Nur das Hirn entscheidet

Selbst bei großer Euphorie für das Neue, einer klaren gemeinsamen Zielsetzung und hoher Leistungsprämie scheitern in Wahrheit jährlich fast 80 Prozent aller dringend notwendigen Erneuerungsprojekte.

Nur das Hirn entscheidet

Verkäuferinnen in Arbeitskitteln mit dem gewinnenden Charme von Gefängniswärterinnen. Wäsche und Bademode mit dem Sex-Appeal eines Hydranten. Für Georg B., neu ernannter Vorstand eines alteingesessenen Wäscheherstellers, ist klar: Die Produktlinie muss verjüngt, die Unternehmensstrategie an die neuen Marktgegebenheiten angepasst und die Kosten dramatisch gesenkt werden. Veränderung steht ganz oben auf der Agenda. In Wahrheit ist dies die einzige Überlebenschance für das Unternehmen, also werden sicher alle mitziehen. Er definiert die Neuausrichtung klar, verdeutlicht sie seinem Topmanagement und erteilt den Auftrag, alle Mitarbeiter auf die neue Unternehmensstrategie einzuschwören.

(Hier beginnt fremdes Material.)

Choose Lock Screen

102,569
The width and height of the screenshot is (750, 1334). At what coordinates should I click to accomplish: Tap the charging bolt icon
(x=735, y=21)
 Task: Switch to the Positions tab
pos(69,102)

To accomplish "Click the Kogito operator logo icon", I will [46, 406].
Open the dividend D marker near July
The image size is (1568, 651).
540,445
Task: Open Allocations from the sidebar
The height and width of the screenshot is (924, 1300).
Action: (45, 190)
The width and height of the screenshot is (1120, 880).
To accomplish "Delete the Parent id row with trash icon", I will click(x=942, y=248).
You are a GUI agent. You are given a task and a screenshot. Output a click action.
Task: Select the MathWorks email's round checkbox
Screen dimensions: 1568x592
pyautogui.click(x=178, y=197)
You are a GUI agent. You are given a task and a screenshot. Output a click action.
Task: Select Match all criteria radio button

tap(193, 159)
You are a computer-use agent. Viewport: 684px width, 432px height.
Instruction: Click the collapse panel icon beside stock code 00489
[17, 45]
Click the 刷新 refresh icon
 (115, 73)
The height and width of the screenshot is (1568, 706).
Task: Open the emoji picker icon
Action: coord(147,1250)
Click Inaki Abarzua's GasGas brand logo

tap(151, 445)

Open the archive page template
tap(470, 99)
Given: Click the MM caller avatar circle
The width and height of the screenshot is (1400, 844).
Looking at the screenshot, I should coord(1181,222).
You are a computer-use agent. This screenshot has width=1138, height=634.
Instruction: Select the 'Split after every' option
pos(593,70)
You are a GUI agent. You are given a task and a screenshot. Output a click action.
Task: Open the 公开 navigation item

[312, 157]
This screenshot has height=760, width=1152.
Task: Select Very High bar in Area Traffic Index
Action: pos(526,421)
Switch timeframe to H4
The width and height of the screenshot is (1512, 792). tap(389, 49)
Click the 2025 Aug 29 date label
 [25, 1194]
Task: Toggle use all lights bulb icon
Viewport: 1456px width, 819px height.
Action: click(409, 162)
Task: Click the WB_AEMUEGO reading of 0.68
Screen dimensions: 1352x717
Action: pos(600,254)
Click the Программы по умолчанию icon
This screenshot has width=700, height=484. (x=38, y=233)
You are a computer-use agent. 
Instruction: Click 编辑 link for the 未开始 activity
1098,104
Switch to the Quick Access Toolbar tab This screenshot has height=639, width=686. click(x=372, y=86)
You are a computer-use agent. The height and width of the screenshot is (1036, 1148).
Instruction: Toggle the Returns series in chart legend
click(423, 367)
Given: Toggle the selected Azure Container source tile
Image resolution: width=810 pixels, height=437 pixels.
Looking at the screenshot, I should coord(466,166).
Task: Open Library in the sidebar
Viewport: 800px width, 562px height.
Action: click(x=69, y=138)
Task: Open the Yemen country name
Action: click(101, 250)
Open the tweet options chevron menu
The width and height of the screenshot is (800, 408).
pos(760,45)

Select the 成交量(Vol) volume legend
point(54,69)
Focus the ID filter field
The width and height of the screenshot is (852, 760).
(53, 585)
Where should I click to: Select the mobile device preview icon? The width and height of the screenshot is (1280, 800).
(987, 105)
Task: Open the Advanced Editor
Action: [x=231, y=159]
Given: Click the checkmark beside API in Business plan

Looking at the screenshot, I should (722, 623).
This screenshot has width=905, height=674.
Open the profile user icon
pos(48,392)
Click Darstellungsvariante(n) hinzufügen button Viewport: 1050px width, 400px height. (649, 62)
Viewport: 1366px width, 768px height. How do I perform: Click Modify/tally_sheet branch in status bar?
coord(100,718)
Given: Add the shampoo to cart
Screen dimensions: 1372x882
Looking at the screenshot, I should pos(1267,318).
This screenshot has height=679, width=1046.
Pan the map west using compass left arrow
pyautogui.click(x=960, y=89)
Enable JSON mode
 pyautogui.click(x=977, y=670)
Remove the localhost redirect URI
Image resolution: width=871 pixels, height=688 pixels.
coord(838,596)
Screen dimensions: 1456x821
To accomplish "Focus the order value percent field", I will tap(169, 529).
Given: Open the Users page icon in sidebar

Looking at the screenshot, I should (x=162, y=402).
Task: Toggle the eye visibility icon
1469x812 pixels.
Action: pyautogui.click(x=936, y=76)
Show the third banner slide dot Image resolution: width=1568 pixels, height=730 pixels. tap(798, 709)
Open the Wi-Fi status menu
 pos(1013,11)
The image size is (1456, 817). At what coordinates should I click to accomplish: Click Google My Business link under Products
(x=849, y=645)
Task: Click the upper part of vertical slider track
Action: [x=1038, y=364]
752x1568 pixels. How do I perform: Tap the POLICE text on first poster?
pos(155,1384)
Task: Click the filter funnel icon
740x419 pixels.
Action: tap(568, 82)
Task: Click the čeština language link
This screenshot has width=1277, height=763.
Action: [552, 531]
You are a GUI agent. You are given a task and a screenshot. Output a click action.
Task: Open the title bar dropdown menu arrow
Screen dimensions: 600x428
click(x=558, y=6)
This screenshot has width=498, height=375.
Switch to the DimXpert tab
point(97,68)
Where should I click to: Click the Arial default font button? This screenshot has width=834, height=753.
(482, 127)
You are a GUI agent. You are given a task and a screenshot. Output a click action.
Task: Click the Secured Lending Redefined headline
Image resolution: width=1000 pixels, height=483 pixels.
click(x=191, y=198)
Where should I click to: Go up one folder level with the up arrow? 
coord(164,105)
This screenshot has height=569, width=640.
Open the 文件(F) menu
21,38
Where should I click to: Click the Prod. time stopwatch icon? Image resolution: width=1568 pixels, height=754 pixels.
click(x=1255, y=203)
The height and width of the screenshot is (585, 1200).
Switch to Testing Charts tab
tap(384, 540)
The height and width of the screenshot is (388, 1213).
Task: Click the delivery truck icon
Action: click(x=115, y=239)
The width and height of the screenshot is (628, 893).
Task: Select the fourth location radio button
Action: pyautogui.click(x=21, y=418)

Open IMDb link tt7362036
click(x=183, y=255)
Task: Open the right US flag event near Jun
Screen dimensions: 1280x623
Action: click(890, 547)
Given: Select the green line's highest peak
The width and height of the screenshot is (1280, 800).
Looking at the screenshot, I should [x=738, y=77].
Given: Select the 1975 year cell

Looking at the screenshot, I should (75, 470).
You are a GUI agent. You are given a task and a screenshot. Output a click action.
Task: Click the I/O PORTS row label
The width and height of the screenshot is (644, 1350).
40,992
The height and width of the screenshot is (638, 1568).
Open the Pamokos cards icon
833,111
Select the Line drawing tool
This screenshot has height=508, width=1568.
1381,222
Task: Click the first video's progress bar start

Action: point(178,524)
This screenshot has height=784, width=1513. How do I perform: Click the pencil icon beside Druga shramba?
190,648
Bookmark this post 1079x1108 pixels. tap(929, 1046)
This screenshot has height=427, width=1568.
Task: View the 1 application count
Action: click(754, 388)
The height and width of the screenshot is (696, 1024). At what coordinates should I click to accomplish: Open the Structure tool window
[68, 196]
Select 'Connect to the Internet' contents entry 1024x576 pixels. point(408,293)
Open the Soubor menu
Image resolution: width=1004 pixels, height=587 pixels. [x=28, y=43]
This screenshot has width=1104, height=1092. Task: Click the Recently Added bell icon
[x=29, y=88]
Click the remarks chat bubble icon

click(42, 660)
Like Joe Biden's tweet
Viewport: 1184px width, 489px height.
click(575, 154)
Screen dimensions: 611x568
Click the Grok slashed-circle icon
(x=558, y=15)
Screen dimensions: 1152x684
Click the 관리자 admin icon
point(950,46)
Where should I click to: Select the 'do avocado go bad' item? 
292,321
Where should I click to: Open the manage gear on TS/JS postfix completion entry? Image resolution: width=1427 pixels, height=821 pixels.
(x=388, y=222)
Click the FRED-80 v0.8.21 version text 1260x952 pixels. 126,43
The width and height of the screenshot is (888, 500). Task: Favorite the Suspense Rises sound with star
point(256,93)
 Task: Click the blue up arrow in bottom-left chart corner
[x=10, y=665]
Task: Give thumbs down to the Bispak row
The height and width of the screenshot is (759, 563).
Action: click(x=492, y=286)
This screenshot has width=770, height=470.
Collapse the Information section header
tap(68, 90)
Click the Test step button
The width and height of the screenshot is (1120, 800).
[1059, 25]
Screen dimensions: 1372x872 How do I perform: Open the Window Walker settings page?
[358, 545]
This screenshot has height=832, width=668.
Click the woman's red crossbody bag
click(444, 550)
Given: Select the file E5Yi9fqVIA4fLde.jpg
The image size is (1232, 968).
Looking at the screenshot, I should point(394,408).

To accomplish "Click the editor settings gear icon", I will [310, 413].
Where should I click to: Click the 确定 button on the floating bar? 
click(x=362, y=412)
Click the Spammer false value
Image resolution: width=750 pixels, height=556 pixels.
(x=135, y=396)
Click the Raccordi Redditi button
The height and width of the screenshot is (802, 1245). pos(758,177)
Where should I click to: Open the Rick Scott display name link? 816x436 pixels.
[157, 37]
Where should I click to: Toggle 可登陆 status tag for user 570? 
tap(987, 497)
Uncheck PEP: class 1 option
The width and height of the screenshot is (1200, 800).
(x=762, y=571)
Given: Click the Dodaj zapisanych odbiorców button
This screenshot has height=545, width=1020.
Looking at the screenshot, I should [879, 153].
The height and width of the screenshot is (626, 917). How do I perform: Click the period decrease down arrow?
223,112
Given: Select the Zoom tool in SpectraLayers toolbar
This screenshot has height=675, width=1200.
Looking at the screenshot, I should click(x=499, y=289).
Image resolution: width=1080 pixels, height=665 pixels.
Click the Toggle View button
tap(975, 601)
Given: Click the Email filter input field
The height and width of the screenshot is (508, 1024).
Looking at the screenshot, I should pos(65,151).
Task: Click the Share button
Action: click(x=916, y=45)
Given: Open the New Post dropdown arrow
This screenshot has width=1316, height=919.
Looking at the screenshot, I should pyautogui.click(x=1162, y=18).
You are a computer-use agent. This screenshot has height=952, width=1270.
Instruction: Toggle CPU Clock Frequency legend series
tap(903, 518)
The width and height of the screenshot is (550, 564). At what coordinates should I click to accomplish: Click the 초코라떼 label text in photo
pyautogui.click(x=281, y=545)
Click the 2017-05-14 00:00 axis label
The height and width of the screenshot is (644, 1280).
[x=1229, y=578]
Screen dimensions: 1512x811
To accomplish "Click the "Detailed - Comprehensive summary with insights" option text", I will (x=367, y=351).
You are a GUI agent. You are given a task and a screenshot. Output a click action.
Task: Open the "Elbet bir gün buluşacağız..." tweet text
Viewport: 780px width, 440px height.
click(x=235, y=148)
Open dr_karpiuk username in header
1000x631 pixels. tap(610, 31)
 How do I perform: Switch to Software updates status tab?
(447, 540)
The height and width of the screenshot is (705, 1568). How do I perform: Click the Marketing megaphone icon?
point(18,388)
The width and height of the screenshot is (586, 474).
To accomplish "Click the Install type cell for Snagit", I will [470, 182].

Ein halbes Jahr später ist der große Erneuerungsprozess kläglich gescheitert, die Marke wird vom Branchenführer zum Schrottpreis gekauft, die Produktion geschlossen und alle Mitarbeiter entlassen.

Selbst bei großer Euphorie für das Neue, einer klaren gemeinsamen Zielsetzung und hoher Leistungsprämie scheitern in Wahrheit jährlich fast 80 Prozent aller dringend notwendigen Erneuerungsprojekte. Schuld sind weder Sabotageakte, noch Umweltkatastrophen, ja nicht einmal eine handfeste Wirtschaftskrise. Die Ursache liegt vielmehr in einem bloß 1,4 Kilogramm schweren Körperteil, der aussieht, wie eine Walnuss - dem menschlichen Gehirn. Es sorgt dafür, dass unter 50 Menschen, die einen gleichlautenden Auftrag bekommen, nicht einmal zwei sind, die wirklich dasselbe verstehen. Es bewirkt, dass wir automatisch - wie jeden Morgen - links fahren, obwohl wir heute einmal rechts abbiegen müssten. Und es ist der Grund, warum in jedem von uns ein Genie steckt. Das Gehirn kann also ziemliches Chaos anrichten, aber auch dafür sorgen, dass wir lustvoll Höchstleistungen erbringen.

Ich lerne daher bin ich

Obwohl das Gehirn nur etwa zwei Prozent des Körpergewichts ausmacht, braucht es mehr als 20 Prozent der Energie des gesamten Körpers. Und das aus gutem Grund: Das Gehirn ist nicht statisch, sondern äußerst plastisch. Es ist für das Lernen optimiert, gleichzeitig aber auch darauf, möglichst energiesparend Informationen aus der Umwelt zu verarbeiten. Vieles, was dabei nicht in die vorhandenen Schablonen passt, wird bewusst oder auch unbewusst durch Wahrnehmungsfilter ausgeblendet. Das ist wichtig, denn dadurch werden Ressourcen frei, um wieder Neues zu lernen. Jede neue Lernerfahrung hinterlässt Spuren in unserem Gehirn, das gilt sowohl für positive, aber auch für negative Erfahrungen. Unser Gehirn wird so, wie wir es benutzen. Neues zu erlernen macht in aller Regel keine Probleme - außer irgendetwas läuft im Kopf schief: Dauerstress, Ängste oder Überforderung blockieren den Energiefluss. Das untergräbt die optimale Leistung jedes Einzelnen - also auch des Mitarbeiters nebenan - und gefährdet somit den nachhaltigen Unternehmenserfolg.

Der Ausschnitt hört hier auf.